◆ PROBLEM TO WORK ON
The required output consists solely of the lines from the line containing "Updated Articles (390, 2400)" through the end of the records, copied exactly.

◆ RECORDS FOR THE TASK
* * *

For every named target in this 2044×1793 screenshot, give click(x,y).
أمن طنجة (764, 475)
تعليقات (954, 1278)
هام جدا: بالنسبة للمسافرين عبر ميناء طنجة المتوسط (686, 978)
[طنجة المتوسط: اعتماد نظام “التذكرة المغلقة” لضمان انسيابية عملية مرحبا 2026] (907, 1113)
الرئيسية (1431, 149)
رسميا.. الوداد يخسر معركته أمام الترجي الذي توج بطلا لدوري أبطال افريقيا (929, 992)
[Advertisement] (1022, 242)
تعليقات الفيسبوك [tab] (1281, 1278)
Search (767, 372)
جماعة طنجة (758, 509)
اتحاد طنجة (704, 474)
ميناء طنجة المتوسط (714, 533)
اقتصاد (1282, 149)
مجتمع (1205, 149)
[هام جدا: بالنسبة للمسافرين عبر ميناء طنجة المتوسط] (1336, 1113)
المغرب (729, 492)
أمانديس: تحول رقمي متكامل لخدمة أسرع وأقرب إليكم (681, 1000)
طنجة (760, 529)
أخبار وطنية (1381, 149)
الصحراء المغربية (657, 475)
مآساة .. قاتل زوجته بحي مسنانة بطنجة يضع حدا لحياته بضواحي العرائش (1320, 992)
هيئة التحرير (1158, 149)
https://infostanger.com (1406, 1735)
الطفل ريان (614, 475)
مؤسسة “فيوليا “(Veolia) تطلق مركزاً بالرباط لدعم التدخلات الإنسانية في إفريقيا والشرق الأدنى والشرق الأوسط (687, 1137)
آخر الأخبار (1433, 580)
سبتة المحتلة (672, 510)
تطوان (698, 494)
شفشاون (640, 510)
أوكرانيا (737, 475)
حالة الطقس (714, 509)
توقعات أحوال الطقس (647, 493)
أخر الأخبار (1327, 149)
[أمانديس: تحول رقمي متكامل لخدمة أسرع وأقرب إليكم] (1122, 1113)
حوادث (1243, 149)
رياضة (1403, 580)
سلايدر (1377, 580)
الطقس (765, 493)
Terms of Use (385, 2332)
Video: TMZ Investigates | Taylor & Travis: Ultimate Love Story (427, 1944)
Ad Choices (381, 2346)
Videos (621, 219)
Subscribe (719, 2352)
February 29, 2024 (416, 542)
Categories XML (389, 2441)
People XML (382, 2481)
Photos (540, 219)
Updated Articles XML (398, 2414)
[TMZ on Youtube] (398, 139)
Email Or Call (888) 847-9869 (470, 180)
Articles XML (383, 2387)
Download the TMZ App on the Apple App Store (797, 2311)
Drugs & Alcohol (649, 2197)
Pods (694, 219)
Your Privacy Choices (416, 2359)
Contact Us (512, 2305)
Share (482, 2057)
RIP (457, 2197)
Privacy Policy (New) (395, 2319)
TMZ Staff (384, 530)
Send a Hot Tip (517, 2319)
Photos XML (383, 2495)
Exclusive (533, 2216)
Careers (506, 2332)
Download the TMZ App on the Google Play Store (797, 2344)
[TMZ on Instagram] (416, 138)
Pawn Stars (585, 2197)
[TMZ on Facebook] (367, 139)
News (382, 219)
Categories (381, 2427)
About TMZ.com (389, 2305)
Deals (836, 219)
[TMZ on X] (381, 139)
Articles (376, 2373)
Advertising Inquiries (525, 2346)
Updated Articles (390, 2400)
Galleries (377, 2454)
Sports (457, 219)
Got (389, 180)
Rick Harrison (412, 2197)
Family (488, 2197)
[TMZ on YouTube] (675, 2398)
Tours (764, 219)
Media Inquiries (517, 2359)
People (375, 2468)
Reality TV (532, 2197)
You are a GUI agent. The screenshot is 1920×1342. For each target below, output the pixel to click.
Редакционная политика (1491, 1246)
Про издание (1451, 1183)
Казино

* * *

◆ TASK OUTPUT
Updated Articles (390, 2400)
Galleries (377, 2454)
Sports (457, 219)
Got (389, 180)
Rick Harrison (412, 2197)
Family (488, 2197)
[TMZ on YouTube] (675, 2398)
Tours (764, 219)
Media Inquiries (517, 2359)
People (375, 2468)
Reality TV (532, 2197)
You are a GUI agent. The screenshot is 1920×1342. For each target below, output the pixel to click.
Редакционная политика (1491, 1246)
Про издание (1451, 1183)
Казино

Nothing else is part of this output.